Some Key Takeaways from the Labelmaster Dangerous Goods Symposium 11


Hazmat Professionals Need to be Competent

The future standard for hazmat professionals will be competency-based training (CBT).

  • Competency is a set of behaviors built on the components of knowledge, skills, attitudes.
  • Competence is a personal ability in the context of the workplace setting.
  • Competency-based training  refers to a system whereby tasks or competencies are identified to define the content of training.
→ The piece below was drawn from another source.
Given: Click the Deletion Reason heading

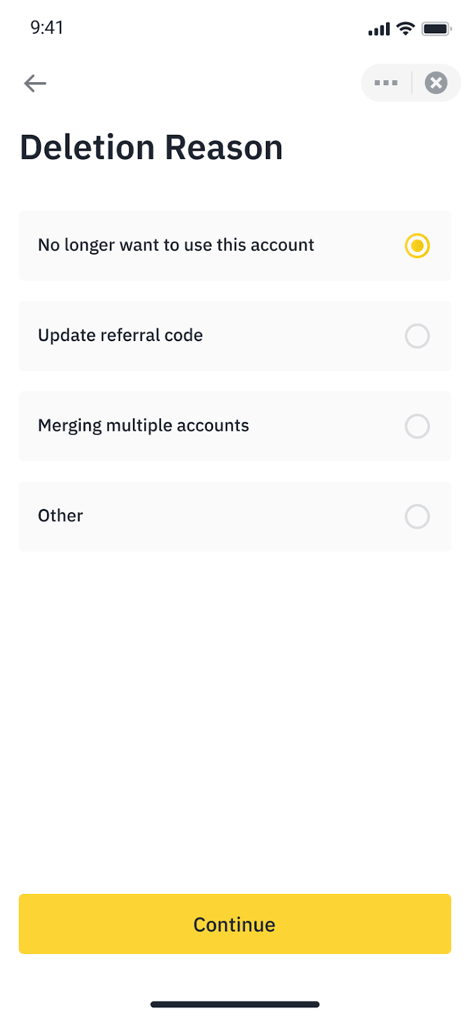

Competency-Based Training may also be known as “Performance-Based Training”, “Criterion-Referenced Training”, “Mastery Learning”, or “Instructional Systems Design”.
  • The steps in competency-based training are: (1) competency identification, (2) determination of competency components and performance levels, (3) competency evaluation, and (4) overall assessment of the process.
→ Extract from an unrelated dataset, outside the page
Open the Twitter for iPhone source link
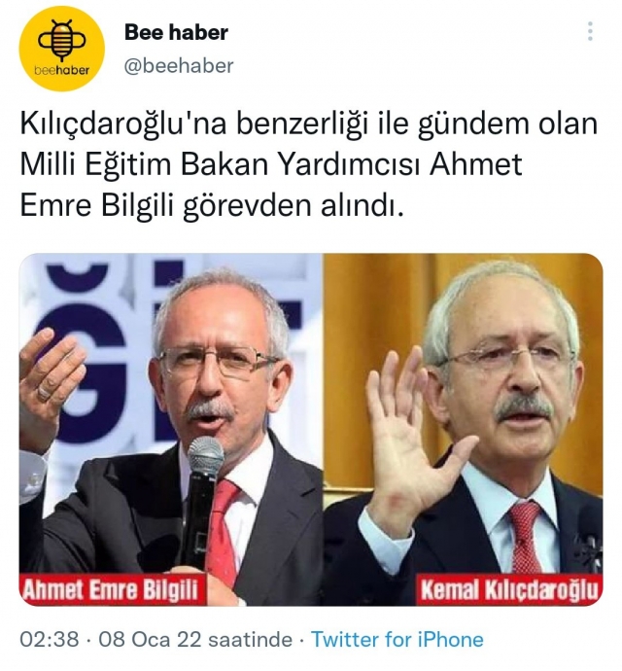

See Introduction and Definitions (opens in .PDF) for a basic overview of CBT.

More Hazmat Shipping Changes

Hazmat shippers and carriers should be aware of recent DOT PHMSA updates.

Dr. Robert “Bob” Richard, PhD

  • Relying solely on supplier’s/shipper’s paperwork can lead to problems.
  • Train employees to recognize noncompliant inbound shipments, establish processes for correcting deficiencies, and hold suppliers/shippers accountable.
  • Customize training tailored to employee responsibilities and the products a company ships can be presented in e-learning platforms for more efficient employee training and assessments.
  • There is a Certified Dangerous Goods Professional (CDGP) credential offered by the Institute of Hazardous Materials Management (IHMM).
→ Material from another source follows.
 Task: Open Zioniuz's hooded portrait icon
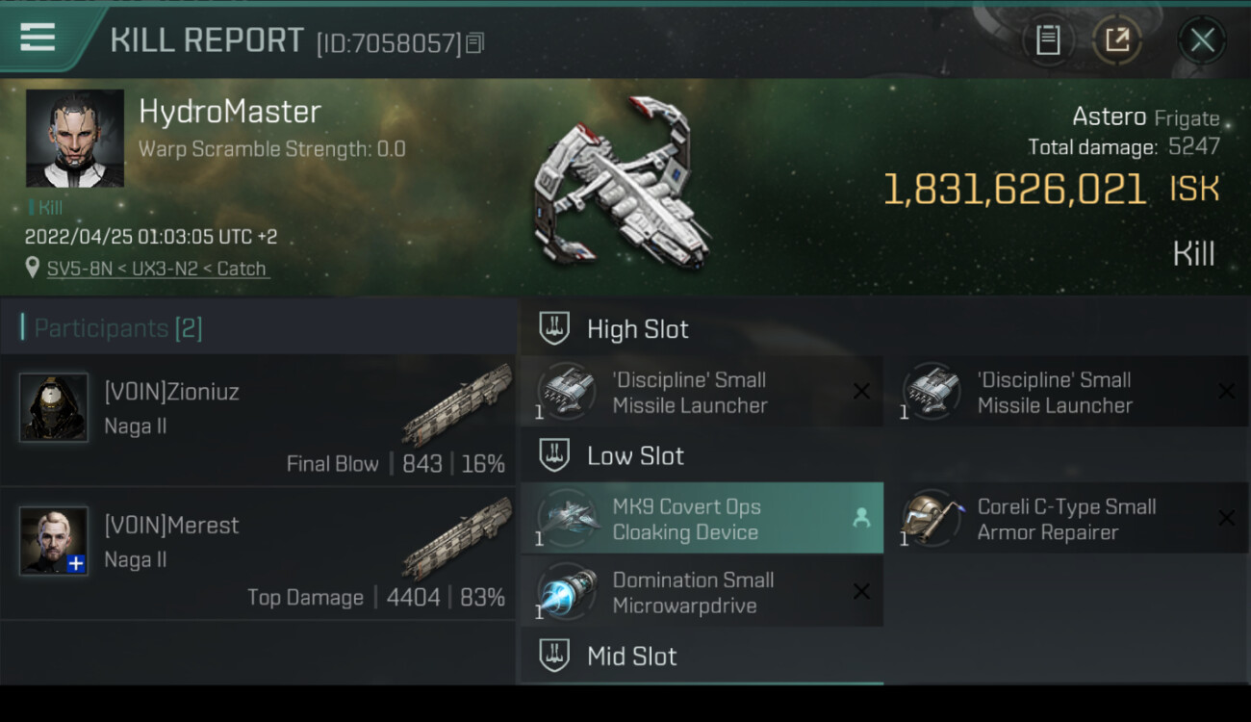pyautogui.click(x=54, y=407)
Dr. Bob’s DOT Audit Advice:

  • Before inspections happen—Designate staff to interact with inspectors, conduct internal compliance assessments and create a centralized file with copies of commonly requested documents.
  • During an inspection—Ask questions, take notes, invite designated employees to an exit briefing with the inspector, and read the exit briefing before you sign it.
  • After the inspection—Determine broader implications of any violations, make sure problems aren’t repeated, and document your improvements. Also, draft a response to any enforcement action.
  • Stay informed. Automated compliance processes are the best way to make inspections rarer and more manageable.

Fight Back!

“Even a dog knows the difference between being kicked and being stumbled over.” Oliver Wendell Holmes

“The US Department of Transportation doesn’t always distinguish between those who intentionally flout hazmat regulations and those who commit violations without the knowledge that they’ve done anything wrong.” Jerry Cox, Esq. and author of Transportation of Hazardous Materials 2016.

Final Thoughts . . .

Day Three of DGS11 (today) deals with  lithium battery consignments and a general Q&A session.

In a nutshell, if you’re dealing with hazmat (and who isn’t, even inadvertently?), know what you are doing, make sure your employees know what they are doing . . . and be prepared to prove it.

Thank you for reading this and much thanks to Labelmaster and all the presenters in the 11th Annual Dangerous Goods Symposium.